Many landscaping workers in California experience migraines that they accredit to exhaust from gas powered leaf blowers, lawn mowers, etc. While the state of California is strict about air quality regulations, some gas-powered machines remain unregulated. There appears to be little push from the government to strictly enforce clean air policies. There is little research on the subject. Some machines claim to be updated with more safety precautions, but still emit particles and gases that lead to health risks. The EPA states that pollution levels from these machines have the same risk risk to health as some sedans, and could be as detrimental as cars by 2020. Some of these machines emit particles smaller than 0.1 micron. Particles like these can cause cancer and lung disease, and are unregulated by the government. Masks for these particles and fumes are available but may not be accessible for workers in poor communities. In addition, some masks cannot filter out some contaninants like benzene. The EHC is currently assisting landscaping workers in bringing legislation to their local governments.

=== Lead pollution cleanup in San Diego schools ===
Lead pollution in schools is a common problem in San Diego County. Lead contamination has been identified in drinking water systems in some schools in San Diego City, especially in older facilities. Exposure to lead can result in long-term health risks, particularly in children. Individuals exposed to elevated levels of lead are at an increased risk for neurological and developmental problems, including learning and behavioral difficulties. Lead exposure sources in older houses can include paint, plumbing, and consumer products. The EHC and residents know lead to be prevalent, as most of the neighborhood's buildings were built before 1978. The EHC works with residents to investigate lead exposure concerns and provide information about potential health risks and testing options. They notify residents of medical risks, and inform recommended methods for lead detection.

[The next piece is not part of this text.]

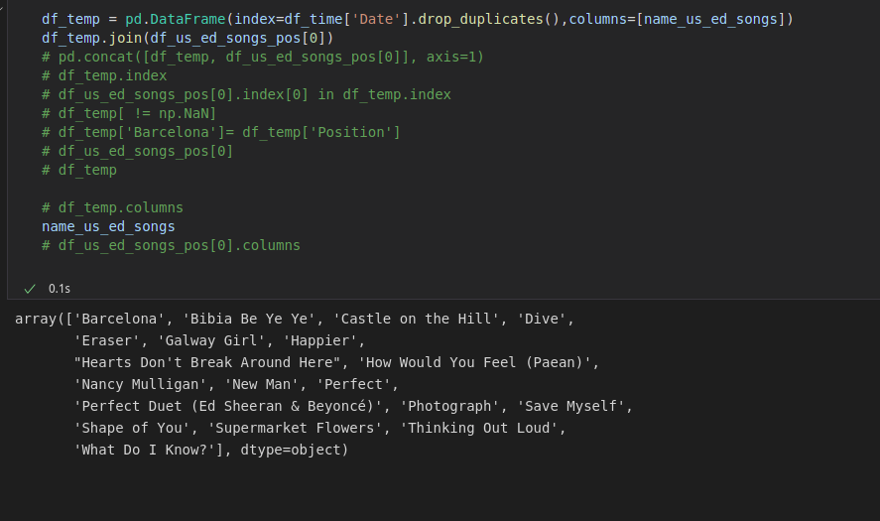The image size is (880, 521).
Task: Click the '# df_temp.columns' comment
Action: (x=112, y=207)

=== Community-based home lead inspection project ===

San Diego County has a high emissions history. Most of the pollution comes from physical plants and cars. The city reported on its decreased emissions from the 1980s to the present. The tracked emissions do not include diesel because of monitoring differences, but the county still oversees over 3,000 facilities that emit some sort of air pollution. These include engine factories, auto body shops, dry cleaners, and gas stations. Higher-emitting facilities are required to send out reports on their emissions every two years to keep track of any changes. The State Office for Environmental Health Hazard Assessment also changed its standards to include women and young children. The county sends out notifications to residents in the case of emission changes, even if they are not currently detrimental.